Clinical Hold Lifted on Homology’s pheNIX Trial for Phenylketonuria
The trial was placed on hold after elevated liver function test scores.
The FDA has lifted the clinical hold on Homology Medicines’ phase 1/2 pheNIX clinical trial (NCT03952156) of the gene therapy HMI-102 for the treatment of phenylketonuria (PKU).1
Homology has amended the trial protocol according to issues identified with the clinical hold, which was applied in February 2022 but clarified with a letter from the FDA in March 2022.2,3 The company will incorporate a new immunosuppression regimen with the T-cell inhibitor tacrolimus and a shorter course of steroids into the trial protocol.
"We believe our ability to quickly and successfully respond to the FDA is a testament to our experienced clinical and regulatory teams who also applied key learnings from the gene therapy field and our clinical program to update the pheNIX trial protocol," Albert Seymour, PhD, president and chief scientific officer, Homology Medicines, said in a statement.1 "We appreciate the FDA's active collaboration during this process, and we remain committed to bringing forward potential one-time treatments for people with PKU. Our plan is to provide an update on the program this fall."
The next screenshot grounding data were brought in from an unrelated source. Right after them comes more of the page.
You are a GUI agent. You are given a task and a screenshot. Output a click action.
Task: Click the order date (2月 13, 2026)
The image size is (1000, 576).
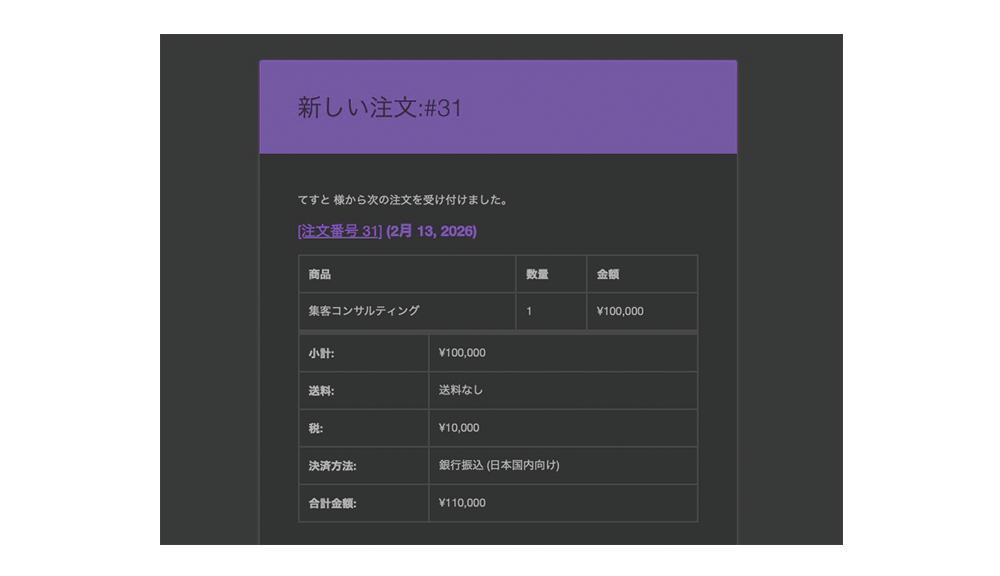point(431,231)
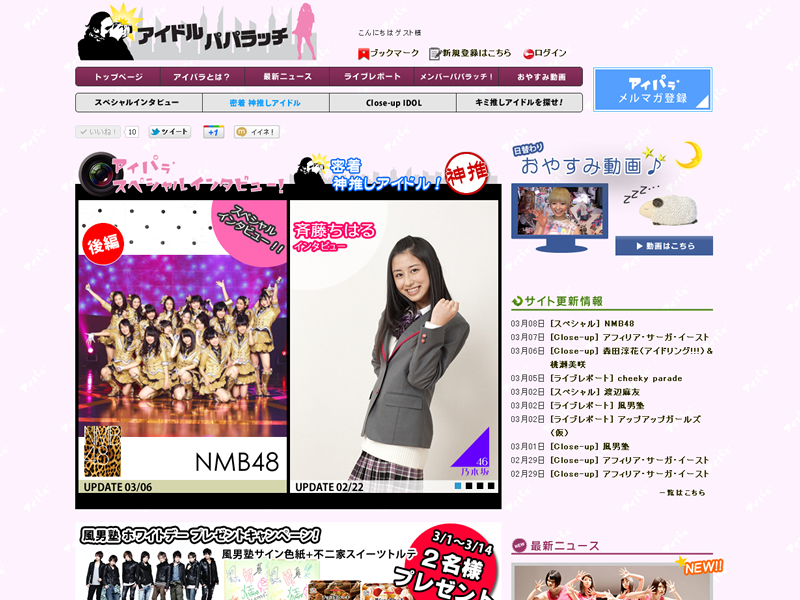Click the Google +1 button

(x=213, y=132)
The pheNIX trial was previously put on hold following elevated liver function test scores observed in the trial.2 These cases resolved without hospitalization. The company hopes that the modified immunosuppressive regimen, which is incorporated into their pheEDIT trial (NCT05222178) of HMI-103 in PKU and juMPStart gene therapy trial (NCT05238324) for Hunter syndrome, may also improve patient compliance.3 T-cell inhibitors have been shown to dampen the immune response to adeno-associated viruses (AAVs) in other clinical trials.
READ MORE: BioMarin’s PKU Gene Therapy On Hold Pending New Studies
The pheNIX study assesses the safety of HMI-102 via treatment-related adverse events (AEs), liver function tests, electrocardiograms, and plasma Phe concentration in adults with classical PKU due to phenylalanine hydroxylase (PAH) deficiency. Participants receive a single intravenous administration of HMI-102 and are observed for 52 weeks plus an additional 4 years of follow-up to ensure stability.
The HMI-102 gene therapy encodes the PAH gene and is delivered with the AAVHSC15 vector. The FDA has previously granted the therapy fast track and orphan drug designations, while the EMA has granted the therapy orphan drug designation.
Homology Medicines recently collaborated with Oxford Biomedica to create the manufacturing and innovation business, Oxford Biomedica Solutions LLC. The new business brings together Homology’s manufacturing capabilities with Oxford’s viral vector manufacturing experience. Homology also received $130 million for Oxford that will support their cash runway into 2024.
“As we move our clinical programs and pipeline forward, high-quality manufacturing from an industry-leading team remains one of our most important priorities,” Arthur Tzianabos, PhD, president and chief executive officer, Homology Medicines, said in a previous statement.4 “Our stake in Oxford Biomedica Solutions provides us with continued access to experts in our AAVHSC technology platform with the added benefits that our partnership with global viral vector manufacturing leader OXB can bring.”